Yeah, I fucking know! I'm hurting everyone by living.
"So."
"Are you kidding me? I don't even know you anymore!"
Same.

I shrug at her, and she storms out my room. I shut my door behind her and lock it. I throw away all the pieces of glass but one. I take that one and put it in my sock drawer. I walk to the bathroom and I clean up my cuts and bandage them. If someone asks I'll say I burned myself.

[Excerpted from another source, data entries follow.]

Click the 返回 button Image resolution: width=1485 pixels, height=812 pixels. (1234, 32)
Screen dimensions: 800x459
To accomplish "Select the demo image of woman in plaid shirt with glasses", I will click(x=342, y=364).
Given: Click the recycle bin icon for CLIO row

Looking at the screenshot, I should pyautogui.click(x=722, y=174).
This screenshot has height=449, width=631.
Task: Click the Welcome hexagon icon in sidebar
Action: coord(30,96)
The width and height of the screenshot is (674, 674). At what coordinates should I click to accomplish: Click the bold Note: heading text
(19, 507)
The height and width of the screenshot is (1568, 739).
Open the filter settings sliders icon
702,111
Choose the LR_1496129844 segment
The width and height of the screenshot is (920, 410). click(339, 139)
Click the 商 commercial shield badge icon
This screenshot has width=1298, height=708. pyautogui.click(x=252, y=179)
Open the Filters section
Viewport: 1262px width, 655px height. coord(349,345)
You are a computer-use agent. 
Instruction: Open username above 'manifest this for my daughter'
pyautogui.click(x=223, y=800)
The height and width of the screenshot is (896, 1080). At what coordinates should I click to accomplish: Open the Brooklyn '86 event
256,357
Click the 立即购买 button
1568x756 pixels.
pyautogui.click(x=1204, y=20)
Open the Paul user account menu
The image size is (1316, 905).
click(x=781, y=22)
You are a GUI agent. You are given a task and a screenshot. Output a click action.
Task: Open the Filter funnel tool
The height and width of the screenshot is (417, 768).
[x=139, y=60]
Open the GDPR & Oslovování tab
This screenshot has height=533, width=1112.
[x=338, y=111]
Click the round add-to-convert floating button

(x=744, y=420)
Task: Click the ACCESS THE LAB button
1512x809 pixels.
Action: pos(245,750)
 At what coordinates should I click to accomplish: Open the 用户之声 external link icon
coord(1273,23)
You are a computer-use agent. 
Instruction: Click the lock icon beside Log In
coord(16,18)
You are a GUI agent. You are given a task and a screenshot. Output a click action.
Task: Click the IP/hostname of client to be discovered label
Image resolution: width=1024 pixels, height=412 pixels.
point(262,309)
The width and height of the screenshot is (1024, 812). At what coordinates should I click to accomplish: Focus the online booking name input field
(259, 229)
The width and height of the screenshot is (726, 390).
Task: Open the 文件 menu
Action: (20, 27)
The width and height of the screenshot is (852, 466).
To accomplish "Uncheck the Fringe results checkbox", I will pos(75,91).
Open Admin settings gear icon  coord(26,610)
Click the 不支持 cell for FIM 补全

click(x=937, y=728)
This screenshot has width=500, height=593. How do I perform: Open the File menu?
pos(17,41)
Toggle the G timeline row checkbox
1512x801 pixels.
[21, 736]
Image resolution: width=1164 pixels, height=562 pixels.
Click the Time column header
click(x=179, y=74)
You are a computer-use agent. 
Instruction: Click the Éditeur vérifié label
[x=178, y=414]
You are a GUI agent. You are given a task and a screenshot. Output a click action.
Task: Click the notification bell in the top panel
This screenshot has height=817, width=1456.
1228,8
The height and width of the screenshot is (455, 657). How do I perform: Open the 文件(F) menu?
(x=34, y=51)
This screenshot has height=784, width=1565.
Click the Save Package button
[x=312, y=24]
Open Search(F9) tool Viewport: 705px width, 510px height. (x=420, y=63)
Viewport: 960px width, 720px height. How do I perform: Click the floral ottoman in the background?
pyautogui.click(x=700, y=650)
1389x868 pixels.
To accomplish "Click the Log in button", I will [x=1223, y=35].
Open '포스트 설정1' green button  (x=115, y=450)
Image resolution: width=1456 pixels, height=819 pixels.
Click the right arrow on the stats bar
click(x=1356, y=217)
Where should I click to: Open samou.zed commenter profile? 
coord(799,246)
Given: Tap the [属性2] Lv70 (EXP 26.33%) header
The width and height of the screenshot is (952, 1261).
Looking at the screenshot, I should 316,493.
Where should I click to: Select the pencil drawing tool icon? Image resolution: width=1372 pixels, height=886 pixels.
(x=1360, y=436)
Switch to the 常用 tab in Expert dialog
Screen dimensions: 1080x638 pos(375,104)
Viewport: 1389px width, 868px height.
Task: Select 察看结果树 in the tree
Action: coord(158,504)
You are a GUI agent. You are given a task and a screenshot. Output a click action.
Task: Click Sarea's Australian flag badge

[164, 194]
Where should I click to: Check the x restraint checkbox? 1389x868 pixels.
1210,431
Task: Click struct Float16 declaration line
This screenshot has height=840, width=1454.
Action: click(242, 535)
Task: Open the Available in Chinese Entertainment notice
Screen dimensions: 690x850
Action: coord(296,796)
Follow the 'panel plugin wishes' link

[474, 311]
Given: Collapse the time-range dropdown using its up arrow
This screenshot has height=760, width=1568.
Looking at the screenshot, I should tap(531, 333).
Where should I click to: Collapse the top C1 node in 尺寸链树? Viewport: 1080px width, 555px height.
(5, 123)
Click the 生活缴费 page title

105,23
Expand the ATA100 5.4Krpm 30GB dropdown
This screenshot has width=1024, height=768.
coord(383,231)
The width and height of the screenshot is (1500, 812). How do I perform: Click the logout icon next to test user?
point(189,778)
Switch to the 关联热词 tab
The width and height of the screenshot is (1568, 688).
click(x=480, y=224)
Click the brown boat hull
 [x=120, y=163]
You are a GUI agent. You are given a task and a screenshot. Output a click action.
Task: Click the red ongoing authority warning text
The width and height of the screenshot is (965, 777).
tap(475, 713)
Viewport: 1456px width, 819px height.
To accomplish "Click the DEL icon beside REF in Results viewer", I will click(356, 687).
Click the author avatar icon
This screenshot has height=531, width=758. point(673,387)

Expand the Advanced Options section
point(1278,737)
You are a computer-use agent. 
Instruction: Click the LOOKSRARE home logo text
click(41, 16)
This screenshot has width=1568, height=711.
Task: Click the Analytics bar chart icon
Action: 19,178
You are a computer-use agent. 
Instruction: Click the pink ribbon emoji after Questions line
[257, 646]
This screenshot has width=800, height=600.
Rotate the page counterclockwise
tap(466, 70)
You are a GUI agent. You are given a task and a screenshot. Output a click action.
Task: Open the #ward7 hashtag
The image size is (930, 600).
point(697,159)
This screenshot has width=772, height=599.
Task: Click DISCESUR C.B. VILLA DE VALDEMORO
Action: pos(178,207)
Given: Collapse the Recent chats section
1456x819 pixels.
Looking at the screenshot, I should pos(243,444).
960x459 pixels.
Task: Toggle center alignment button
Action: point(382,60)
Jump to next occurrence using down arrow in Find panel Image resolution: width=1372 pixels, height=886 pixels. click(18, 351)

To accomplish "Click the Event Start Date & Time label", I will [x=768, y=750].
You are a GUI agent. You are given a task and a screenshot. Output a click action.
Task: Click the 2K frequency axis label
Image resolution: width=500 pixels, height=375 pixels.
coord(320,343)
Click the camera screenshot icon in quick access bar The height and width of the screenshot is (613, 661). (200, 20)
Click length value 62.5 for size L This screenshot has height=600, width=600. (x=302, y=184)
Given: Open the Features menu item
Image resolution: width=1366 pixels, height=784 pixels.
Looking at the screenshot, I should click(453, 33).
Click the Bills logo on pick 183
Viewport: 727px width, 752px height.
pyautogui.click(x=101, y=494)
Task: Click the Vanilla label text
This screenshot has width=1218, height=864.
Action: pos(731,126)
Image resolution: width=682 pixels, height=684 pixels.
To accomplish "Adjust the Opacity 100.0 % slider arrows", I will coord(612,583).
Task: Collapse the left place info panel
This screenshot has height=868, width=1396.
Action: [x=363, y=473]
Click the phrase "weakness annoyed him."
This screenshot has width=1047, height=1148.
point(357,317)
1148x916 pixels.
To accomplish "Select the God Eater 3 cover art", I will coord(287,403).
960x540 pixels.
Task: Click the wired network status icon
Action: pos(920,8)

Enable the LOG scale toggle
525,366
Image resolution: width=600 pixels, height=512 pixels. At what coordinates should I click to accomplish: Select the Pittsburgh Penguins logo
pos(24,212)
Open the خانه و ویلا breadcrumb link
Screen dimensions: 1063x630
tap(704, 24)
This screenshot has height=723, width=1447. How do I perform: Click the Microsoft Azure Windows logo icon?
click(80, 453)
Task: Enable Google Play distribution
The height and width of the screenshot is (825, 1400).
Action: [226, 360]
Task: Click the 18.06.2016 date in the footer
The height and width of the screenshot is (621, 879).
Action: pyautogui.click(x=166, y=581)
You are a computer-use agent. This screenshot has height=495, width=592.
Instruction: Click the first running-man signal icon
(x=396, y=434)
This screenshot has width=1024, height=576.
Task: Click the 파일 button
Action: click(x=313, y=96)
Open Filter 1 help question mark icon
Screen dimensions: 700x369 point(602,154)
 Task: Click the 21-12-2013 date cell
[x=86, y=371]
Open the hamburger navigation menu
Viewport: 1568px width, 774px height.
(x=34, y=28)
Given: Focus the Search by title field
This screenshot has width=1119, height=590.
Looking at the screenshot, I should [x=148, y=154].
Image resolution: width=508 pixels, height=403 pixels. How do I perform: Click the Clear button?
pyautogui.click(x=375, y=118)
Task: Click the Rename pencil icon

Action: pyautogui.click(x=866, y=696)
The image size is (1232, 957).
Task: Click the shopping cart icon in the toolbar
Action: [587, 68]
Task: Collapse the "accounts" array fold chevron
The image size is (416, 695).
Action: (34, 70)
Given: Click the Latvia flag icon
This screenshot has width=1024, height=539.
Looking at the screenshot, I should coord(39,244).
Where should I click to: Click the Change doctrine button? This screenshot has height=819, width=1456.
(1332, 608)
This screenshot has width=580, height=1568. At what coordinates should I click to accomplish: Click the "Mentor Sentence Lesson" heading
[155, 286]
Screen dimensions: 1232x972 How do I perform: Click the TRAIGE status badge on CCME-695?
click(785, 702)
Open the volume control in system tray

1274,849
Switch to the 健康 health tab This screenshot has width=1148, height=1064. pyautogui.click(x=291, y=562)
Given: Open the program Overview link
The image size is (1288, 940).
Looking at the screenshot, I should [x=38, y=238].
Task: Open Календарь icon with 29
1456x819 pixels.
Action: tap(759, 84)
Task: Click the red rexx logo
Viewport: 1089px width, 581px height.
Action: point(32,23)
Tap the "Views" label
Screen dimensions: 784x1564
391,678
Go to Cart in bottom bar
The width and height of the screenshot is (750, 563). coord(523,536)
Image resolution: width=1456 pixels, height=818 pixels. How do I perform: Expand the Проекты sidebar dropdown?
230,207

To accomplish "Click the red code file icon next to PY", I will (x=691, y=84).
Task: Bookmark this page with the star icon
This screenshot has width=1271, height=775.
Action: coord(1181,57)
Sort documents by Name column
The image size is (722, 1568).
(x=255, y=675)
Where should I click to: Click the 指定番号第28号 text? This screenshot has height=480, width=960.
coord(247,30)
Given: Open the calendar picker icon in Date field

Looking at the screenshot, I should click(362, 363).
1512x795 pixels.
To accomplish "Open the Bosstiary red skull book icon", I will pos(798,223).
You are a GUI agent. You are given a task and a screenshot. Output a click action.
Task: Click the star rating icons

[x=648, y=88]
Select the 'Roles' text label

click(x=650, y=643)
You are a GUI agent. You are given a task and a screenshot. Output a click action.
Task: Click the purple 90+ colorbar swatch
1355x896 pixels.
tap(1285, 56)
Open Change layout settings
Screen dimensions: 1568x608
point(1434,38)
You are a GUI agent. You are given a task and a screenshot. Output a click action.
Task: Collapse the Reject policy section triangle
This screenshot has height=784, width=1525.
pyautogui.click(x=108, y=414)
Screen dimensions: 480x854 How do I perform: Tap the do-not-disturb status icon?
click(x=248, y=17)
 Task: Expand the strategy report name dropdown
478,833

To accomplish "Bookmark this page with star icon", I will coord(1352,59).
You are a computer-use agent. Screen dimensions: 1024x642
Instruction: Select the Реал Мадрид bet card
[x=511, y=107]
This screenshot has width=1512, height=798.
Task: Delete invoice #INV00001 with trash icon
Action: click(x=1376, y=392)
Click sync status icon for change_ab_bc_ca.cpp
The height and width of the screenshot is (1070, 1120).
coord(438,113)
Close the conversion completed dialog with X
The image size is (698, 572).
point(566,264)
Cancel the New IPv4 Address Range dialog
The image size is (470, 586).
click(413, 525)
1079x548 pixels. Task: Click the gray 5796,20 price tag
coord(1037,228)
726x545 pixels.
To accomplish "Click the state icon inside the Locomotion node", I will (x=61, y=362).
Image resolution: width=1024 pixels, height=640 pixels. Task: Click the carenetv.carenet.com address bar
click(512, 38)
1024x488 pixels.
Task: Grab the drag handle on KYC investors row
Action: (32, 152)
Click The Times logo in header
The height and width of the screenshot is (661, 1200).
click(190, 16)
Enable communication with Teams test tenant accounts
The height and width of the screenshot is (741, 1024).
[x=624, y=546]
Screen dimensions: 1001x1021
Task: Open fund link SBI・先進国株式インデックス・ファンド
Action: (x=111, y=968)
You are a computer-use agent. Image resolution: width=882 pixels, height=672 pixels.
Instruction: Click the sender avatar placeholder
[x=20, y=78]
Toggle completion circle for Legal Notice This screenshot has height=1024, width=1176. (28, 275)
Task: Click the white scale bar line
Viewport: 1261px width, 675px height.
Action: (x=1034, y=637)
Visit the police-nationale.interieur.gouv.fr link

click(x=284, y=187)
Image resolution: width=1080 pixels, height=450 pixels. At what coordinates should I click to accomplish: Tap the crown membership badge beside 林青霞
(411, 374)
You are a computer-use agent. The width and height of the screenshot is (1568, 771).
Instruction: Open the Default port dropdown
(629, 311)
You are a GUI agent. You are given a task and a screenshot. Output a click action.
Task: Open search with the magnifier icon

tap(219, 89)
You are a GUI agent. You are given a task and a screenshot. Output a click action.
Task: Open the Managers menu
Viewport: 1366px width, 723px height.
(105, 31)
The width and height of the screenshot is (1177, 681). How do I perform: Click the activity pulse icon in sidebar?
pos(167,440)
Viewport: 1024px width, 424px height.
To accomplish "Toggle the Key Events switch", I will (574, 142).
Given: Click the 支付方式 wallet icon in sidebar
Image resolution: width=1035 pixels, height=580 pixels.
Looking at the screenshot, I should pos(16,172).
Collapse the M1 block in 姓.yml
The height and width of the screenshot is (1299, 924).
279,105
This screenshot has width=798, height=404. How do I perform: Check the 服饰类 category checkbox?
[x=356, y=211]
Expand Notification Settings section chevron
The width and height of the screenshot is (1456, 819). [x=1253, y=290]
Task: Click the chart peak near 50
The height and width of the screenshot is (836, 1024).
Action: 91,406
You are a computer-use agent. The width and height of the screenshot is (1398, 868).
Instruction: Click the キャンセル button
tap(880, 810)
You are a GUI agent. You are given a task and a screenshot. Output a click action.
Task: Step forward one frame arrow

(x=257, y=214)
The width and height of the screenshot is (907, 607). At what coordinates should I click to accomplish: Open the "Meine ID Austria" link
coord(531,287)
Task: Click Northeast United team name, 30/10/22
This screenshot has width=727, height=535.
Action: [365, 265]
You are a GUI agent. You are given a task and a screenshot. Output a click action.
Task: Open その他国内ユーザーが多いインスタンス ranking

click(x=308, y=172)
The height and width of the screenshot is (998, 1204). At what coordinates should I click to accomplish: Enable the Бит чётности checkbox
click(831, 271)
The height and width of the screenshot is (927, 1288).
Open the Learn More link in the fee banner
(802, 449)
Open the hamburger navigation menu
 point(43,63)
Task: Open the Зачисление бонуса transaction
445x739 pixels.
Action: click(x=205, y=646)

I grab my phone and I text my mom, "Tomorrow the school is gonna call you and say I'm not there, tell them Im sick." She replies with, "thanks for the heads up." I put my phone on my nightstand. I turn off all the lights. And curl up in bed, under the covers.

So tomorrow, I'll stay at home, and do exactly what I'm doing right now. It's not like anyone will care. Bethany will tell everyone I'm a dyke. Nate will tell all the guys I have a STD. Holly will surely hate me forever. Bethany will tell my mom, my mom will either scream at me or tell the world to get more attention.